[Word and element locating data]
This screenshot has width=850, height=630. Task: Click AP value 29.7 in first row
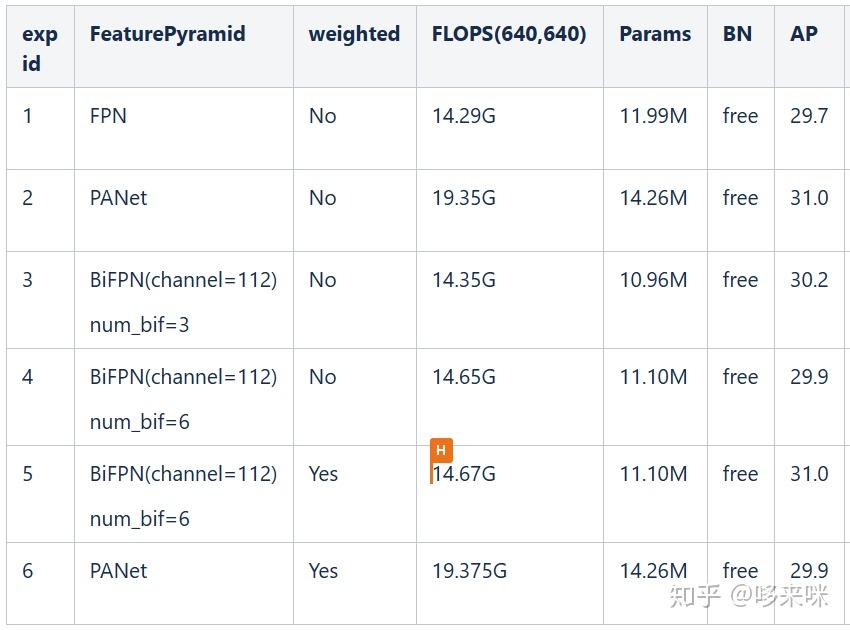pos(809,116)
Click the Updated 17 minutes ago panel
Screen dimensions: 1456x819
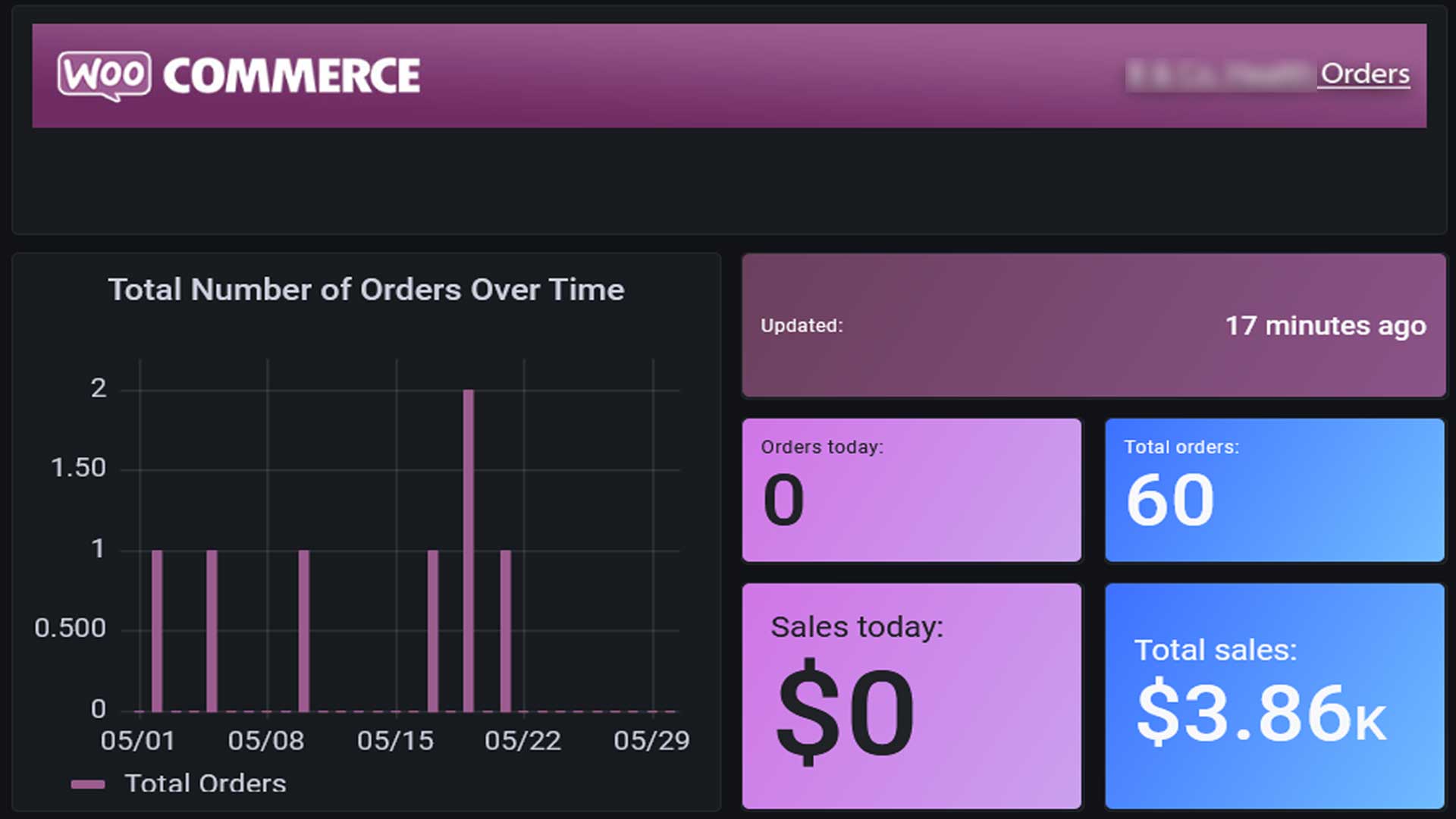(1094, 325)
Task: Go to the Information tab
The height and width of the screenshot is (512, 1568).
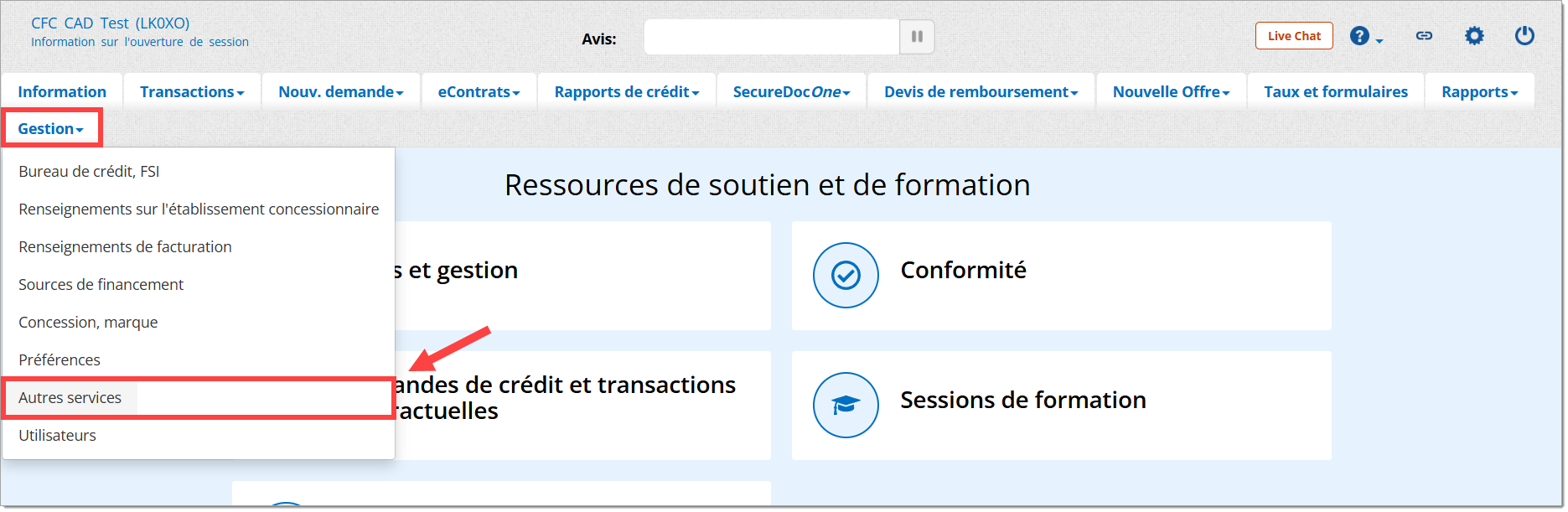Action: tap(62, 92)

● **AIM**
Convert the rows above into a two-column CSV with the headers "request" and "answer", one line for each row. Put each row's text and its answer in their own quoted fields, replace line breaks with spaces, and omit the pictures.

● **FINISHED TASK**
request,answer
"This screenshot has width=850, height=630. Task: Click AP value 29.7 in first row","pos(809,116)"
"Click the Updated 17 minutes ago panel Screen dimensions: 1456x819","(1094, 325)"
"Task: Go to the Information tab The height and width of the screenshot is (512, 1568).","Action: tap(62, 92)"